* **Text section**:

= Beginning of Section =

Someone at my workplace took 3 days to write a PROMPT to Claude to write a PRD.
It generated magnificent 12 notion pages with graphs, schema defenitions, expected behaviors, what-have-you.
I read through all of them and raised some questions regrading the architecture he decided to go with, as he went on a different direction that what we discussed, and thats OK. Most of his responses where "oh just ignore that, claude added that".
What are we even doing here? The same 3 days could've been spent writing the PRD by hand. Sure, it might not have been so as polished looking as the former, but at least it was accurate! This is exactly my pain with LLMs, they make loads of text, where, they appear efficient. Where actual efficiency is having the least amount of text to describe the feature.
I truly don't know what to do in this area, this goes against the whole premise of writing things up.
LLMs might not be perfect but with these advancements and opus coming into picture, coding as well as documentation have become super easy. I think you should warn the guy of the consequences, PRD/TRDs can be written simply in an hour or two maybe some discussion that requires a day. 3 days is just not done.
Everything lately is just AI slip specs that people ask me to review. Like, if they spent 10 mins LLMing it I can’t afford to spend 3 hours reviewing it. The same is now happening with code and the quality is decreasing rapidly as we lose critical thinking skills.
Ultimately the trade off for “productivity” IMO is decreased critical thinking for everything offloaded into AI.

= End of Section =

* **Dataset section**:
= Beginning of Section =

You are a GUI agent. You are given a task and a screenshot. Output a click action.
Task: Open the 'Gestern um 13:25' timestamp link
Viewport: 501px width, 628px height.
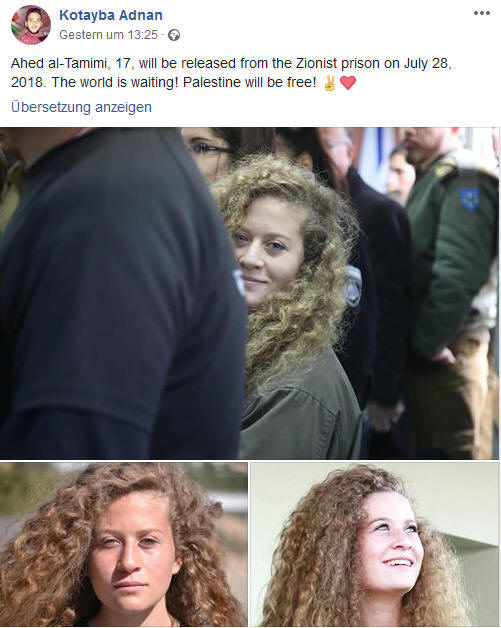109,35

= End of Section =

* **List of tasks**:
A) According to the discussion of the AI-written PRD, how many Notion pages did Claude generate?
B) From the discussion of the AI-written PRD, extract the text between "It generated magnificent" and "writing things up.", inclusive.

* **Answers in order**:
A) 12 Notion pages

B)
It generated magnificent 12 notion pages with graphs, schema defenitions, expected behaviors, what-have-you.
I read through all of them and raised some questions regrading the architecture he decided to go with, as he went on a different direction that what we discussed, and thats OK. Most of his responses where "oh just ignore that, claude added that".
What are we even doing here? The same 3 days could've been spent writing the PRD by hand. Sure, it might not have been so as polished looking as the former, but at least it was accurate! This is exactly my pain with LLMs, they make loads of text, where, they appear efficient. Where actual efficiency is having the least amount of text to describe the feature.
I truly don't know what to do in this area, this goes against the whole premise of writing things up.